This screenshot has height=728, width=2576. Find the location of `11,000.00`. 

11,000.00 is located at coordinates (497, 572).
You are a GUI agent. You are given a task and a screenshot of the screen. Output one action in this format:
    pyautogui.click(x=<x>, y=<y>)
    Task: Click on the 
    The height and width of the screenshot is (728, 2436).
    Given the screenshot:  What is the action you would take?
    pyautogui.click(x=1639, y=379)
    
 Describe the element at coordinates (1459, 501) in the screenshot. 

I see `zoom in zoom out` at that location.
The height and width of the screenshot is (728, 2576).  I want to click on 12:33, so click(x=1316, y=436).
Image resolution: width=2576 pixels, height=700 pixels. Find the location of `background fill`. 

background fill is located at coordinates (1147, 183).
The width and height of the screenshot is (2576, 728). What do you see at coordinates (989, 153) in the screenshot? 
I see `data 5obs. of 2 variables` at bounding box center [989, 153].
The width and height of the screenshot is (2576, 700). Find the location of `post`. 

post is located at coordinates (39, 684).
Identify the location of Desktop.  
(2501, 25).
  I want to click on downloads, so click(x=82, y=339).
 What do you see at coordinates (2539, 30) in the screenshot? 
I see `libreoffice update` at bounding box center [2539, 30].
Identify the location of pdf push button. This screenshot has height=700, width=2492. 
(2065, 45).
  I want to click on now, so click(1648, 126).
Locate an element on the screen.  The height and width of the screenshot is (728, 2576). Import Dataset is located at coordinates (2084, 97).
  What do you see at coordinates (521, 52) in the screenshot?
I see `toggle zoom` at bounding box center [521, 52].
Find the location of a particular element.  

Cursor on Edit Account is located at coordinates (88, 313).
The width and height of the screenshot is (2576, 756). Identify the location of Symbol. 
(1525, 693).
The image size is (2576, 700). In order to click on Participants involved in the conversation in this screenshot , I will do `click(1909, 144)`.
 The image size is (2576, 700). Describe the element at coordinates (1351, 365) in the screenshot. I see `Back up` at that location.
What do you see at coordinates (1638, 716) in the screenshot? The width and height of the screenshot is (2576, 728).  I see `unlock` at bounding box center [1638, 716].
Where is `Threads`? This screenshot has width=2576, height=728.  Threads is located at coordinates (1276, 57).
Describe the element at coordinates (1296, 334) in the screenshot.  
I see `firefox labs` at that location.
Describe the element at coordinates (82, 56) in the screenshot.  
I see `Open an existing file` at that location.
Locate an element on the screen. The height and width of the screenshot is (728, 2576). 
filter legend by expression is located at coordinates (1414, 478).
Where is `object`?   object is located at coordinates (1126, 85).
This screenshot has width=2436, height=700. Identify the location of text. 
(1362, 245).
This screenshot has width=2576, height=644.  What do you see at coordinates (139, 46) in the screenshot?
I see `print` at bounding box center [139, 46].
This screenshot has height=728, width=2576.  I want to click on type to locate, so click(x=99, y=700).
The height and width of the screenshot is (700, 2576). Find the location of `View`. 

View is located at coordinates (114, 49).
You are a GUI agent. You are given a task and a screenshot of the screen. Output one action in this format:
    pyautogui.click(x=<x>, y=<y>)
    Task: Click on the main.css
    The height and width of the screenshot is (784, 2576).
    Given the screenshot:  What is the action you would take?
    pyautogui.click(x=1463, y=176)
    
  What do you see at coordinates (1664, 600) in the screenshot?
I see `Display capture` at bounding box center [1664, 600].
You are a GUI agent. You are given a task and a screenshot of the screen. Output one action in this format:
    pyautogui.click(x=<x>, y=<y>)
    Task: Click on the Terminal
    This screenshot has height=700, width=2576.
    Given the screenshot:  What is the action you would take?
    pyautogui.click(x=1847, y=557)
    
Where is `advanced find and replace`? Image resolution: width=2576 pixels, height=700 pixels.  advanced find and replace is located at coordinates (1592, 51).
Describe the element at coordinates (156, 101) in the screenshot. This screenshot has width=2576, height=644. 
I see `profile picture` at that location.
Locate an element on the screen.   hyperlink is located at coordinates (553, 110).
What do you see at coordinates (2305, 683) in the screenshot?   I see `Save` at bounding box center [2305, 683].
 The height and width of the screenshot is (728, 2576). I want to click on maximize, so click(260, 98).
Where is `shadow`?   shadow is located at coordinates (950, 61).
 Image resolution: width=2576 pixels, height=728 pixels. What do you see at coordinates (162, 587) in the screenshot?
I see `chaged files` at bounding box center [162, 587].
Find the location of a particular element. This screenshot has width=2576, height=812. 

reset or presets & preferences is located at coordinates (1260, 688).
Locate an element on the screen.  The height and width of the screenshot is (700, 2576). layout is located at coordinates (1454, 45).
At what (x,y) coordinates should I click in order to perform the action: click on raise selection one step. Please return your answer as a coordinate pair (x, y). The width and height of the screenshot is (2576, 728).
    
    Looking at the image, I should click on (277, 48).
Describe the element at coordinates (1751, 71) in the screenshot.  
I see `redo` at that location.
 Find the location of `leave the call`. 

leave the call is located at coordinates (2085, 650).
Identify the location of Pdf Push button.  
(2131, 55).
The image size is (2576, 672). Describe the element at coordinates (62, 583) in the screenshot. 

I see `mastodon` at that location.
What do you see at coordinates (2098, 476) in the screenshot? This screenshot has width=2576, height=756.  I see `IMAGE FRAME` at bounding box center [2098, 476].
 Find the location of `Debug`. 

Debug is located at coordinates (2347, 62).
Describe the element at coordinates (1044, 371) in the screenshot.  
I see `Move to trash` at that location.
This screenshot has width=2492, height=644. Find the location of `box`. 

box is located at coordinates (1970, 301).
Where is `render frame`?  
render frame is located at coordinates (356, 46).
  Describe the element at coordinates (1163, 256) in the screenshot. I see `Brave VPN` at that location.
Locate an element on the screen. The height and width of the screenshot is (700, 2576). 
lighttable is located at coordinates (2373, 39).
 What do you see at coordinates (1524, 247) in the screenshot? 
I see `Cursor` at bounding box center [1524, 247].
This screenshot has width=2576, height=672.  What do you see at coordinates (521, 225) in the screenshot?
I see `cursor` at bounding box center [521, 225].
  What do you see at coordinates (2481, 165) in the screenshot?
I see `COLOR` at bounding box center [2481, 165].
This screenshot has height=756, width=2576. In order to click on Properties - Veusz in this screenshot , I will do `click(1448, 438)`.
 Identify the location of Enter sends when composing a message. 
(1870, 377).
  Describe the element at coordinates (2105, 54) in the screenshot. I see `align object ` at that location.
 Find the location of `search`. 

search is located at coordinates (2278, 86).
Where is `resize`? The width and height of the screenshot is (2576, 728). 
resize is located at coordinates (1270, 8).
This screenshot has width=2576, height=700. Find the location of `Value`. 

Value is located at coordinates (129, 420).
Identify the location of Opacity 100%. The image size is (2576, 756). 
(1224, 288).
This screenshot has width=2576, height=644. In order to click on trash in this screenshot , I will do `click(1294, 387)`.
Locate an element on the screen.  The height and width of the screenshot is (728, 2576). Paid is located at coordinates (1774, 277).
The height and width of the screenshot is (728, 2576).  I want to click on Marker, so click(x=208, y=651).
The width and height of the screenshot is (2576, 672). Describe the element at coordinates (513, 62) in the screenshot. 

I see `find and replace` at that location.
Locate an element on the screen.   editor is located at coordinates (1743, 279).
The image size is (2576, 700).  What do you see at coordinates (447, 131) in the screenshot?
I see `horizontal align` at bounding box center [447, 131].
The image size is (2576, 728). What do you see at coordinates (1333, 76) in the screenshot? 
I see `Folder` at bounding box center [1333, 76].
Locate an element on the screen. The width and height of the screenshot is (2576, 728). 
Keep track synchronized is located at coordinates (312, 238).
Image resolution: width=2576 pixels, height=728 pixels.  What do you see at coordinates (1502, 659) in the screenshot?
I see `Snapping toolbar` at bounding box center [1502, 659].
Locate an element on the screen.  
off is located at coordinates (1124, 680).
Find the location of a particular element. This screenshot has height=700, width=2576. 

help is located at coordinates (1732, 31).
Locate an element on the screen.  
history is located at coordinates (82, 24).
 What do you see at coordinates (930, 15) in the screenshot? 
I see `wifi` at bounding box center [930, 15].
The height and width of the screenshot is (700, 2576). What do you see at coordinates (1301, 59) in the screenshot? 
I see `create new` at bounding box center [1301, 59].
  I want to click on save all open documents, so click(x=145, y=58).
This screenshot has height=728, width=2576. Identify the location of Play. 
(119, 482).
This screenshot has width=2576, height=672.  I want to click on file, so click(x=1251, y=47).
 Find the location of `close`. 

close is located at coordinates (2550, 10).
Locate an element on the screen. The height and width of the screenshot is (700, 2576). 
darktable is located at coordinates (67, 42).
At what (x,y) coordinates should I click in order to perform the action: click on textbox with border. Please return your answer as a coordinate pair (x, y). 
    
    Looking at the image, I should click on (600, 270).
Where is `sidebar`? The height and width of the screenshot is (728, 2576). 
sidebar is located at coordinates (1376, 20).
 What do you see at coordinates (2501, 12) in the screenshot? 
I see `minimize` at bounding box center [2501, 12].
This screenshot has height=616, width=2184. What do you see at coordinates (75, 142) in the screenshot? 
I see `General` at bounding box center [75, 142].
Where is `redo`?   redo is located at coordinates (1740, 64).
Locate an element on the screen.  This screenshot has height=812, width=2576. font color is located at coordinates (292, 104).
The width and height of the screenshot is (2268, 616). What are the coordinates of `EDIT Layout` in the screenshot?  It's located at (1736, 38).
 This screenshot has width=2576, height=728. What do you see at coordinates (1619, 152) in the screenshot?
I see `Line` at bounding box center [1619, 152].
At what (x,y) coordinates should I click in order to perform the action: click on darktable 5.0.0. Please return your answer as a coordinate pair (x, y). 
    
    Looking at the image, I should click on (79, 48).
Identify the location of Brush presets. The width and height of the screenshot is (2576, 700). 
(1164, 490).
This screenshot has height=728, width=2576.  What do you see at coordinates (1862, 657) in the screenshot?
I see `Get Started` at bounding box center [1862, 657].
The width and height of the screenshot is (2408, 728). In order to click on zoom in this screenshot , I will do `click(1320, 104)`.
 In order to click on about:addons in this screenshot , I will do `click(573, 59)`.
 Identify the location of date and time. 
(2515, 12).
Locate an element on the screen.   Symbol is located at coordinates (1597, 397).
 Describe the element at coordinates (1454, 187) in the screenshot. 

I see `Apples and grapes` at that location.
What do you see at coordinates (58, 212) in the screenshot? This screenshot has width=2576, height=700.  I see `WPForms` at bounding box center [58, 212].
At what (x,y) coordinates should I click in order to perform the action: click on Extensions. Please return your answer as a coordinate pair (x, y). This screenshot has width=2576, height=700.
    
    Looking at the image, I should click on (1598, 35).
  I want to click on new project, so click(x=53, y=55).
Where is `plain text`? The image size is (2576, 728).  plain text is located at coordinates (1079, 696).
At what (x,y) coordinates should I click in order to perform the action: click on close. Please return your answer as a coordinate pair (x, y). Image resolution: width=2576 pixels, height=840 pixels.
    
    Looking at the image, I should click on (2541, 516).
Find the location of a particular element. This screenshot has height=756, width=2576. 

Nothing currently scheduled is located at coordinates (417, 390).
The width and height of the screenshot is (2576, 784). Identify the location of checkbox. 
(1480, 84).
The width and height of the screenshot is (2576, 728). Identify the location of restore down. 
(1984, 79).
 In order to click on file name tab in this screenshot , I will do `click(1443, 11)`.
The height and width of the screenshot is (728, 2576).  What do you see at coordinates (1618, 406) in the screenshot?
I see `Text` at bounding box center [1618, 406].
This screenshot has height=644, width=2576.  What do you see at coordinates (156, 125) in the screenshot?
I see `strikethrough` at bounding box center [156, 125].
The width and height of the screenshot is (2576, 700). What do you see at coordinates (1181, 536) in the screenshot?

__________

§ TASK INSTRUCTIONS: Copy verbatim the rows above, from the line with "Identify the location of Enter" up to and including the line with "resize is located at coordinates (1270, 8).".

§ WRITTEN SOLUTION:
 Identify the location of Enter sends when composing a message. 
(1870, 377).
  Describe the element at coordinates (2105, 54) in the screenshot. I see `align object ` at that location.
 Find the location of `search`. 

search is located at coordinates (2278, 86).
Where is `resize`? The width and height of the screenshot is (2576, 728). 
resize is located at coordinates (1270, 8).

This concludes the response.